Die Zeitung von gestern |
Mittwoch, 18. November 2009 | |
Kopfzeile - von Martin Novak Neue Technologien schauen anfangs oft ziemlich alt aus. Vermutlich war es Ende des 18. Jahrhunderts weit komfortabler, mit einem Segelschiff der damals letzten Generation zu reisen als mit dem ersten Dampfschiff. 100 Jahre später waren Kutschen für Fahrten in die Sommerfrische wohl dem Marcus-Wagen vorzuziehen. Im Kurier wurde das populärste und seit kurzem auch in Österreich ausgelieferte E-Buch-Lesegerät einen Tag vor der Ersterscheinung des elegant-bunten und großformatigen Kurier-Supplement „mein Sonntag“ besprochen – nicht ohne darauf hinzuweisen, dass auch der Kurier in einigen Monaten in einer E-Paper-Version vorliegen werde. Nun muss man wissen, dass der Amazon Kindle eine hellgrau-dunkelgraue Lesefläche von neun mal zwölf Zentimetern bietet.

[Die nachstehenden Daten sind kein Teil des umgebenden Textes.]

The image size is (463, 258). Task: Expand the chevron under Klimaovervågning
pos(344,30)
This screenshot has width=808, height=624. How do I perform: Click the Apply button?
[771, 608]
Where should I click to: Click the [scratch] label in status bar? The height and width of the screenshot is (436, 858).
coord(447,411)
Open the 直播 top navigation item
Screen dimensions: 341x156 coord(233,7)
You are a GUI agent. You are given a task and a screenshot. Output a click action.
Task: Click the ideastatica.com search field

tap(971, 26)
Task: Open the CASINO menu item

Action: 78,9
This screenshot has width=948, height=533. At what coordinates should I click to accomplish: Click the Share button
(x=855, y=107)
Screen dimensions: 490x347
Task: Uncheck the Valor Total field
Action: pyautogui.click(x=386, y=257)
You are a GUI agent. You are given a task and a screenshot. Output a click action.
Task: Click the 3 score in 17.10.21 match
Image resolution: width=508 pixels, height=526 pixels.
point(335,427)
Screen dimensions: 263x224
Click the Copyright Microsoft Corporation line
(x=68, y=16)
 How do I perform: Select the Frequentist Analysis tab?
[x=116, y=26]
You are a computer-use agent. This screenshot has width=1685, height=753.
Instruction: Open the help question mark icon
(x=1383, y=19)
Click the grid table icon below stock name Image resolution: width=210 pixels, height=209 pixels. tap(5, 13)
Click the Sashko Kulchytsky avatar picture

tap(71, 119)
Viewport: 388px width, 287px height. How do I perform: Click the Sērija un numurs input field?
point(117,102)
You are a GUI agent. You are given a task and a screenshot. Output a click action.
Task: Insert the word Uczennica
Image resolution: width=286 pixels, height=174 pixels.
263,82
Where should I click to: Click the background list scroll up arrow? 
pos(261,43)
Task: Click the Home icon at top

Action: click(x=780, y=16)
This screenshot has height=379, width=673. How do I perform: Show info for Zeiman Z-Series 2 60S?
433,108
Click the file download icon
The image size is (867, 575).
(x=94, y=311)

Das entspricht etwa einem achtelseitigen Inserat im Kurier. Damit reduziert sich die Zeitung auf das Wesentliche: eine Spalte, eine Schriftart (die sich Sehschwache allerdings vergrößern können). Damit wird Zeitung wieder in etwa das, was sie zur Zeit der ersten Dampfschiffe war – eine kaum strukturierte Textwüste. Unter diesen Umständen wird selbst die Lektüre der keineswegs bildlastigen deutschen Wirtschaftswoche (die man bereits abonnieren kann) ein ausschließliches „Lese“-Vergnügen. Sollte auch die Bildzeitung elektronisch verfügbar werden, bekommen Schlagzeilen wie die nach der deutschen Regierungsbildung „So haben Sie unsere Kanzlerin noch nie gesehen“ eine ganz neue Bedeutung. Für die schöne Formulierung „Vom süßen Teenager zur mächtigsten Frau der Welt“ müsste die Zeitung mit den süßesten Aufmachern der Welt den Bildbeweis schuldig bleiben. Zumindest vorerst.